The Informer, based on Liam O’Flaherty novel about the IRA, won Ford his first Oscar and the movie took home a total of four that year, including Best Screenplay, Best Actor and Best Score. Mother Machree is notable as the first Ford film to feature John Wayne. It was also one of the first “talkies” made by Fox Studios. He adapted Sean O’Casey’s The Plough and the Stars for the screen, using the Abbey Players, and he also directed a biopic on the life of O’Casey in Young Cassidy.
The Grapes of Wrath remains a cinematic classic and was one of the first 25 films to be selected for preservation in the National Film Registry by the Library of Congress as being “culturally, historically and aesthetically significant.” The Searchers was named The Greatest Western of All Time by the American Film Institute in 2008.

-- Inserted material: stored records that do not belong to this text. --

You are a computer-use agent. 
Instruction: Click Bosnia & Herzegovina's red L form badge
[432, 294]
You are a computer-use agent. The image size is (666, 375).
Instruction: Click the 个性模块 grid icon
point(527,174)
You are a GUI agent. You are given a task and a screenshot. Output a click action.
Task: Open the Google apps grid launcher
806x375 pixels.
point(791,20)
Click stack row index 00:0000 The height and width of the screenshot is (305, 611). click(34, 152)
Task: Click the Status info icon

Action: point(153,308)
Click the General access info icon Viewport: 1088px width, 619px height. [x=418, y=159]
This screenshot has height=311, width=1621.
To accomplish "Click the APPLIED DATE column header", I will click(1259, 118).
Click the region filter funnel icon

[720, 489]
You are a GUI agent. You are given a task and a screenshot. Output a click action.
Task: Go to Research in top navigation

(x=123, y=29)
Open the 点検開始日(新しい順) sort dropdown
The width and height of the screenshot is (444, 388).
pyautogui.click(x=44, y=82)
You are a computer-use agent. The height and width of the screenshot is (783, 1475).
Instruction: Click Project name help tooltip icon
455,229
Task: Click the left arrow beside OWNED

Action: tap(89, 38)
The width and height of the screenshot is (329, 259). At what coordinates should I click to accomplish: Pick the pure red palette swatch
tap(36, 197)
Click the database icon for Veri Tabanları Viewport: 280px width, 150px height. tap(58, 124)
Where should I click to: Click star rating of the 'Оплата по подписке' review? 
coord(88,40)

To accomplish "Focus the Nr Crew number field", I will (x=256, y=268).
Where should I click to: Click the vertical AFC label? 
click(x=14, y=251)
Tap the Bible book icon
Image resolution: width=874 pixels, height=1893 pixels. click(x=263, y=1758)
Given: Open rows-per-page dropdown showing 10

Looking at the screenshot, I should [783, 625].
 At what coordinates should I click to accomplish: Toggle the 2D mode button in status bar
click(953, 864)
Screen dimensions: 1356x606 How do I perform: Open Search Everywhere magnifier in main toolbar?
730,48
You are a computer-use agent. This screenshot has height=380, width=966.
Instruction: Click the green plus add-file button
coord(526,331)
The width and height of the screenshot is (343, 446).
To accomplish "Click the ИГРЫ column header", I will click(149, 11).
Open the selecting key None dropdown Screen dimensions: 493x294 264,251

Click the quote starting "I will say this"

Ford was considered one of the prime influences on the radical French New Wave movement in the 1950’s and 1960’s. His influence on other masters of the cinema has been well documented. Ingmar Bergman said simply that “Ford is the best director in the world.” Orson Welles, who said he watched Stagecoach over forty times in preparation for making Citizen Kane, put it this way: “I like the old masters, by which I mean John Ford, John Ford and John Ford.” Fellini put it thus: “Ford – I esteem him, I admire him and I love him.”
Modern filmmakers like Martin Scorsese, Steven Spielberg and George Lucas have all acknowledged a debt to Ford’s influence.
Ever the filmmaker, Ford made two documentaries for the Navy Department in World War II, even though he was wounded at the time. Both The Battle of Midway and 7th December won Oscars.
The John Ford Ireland Symposium in Dublin in June will feature screenings of many Ford classics, as well as exhibitions of photos, posters, memorabilia and scripts. There will also be master classes, lectures and a John Ford Film Trail featuring some of the Irish locations he used in his movies, such as Ashford Castle, the Aran Islands, Dublin and Wicklow. Next year (2013), an international competition and scholarship will be offered to eight young aspiring international film makers to have their work screened as part of the symposium.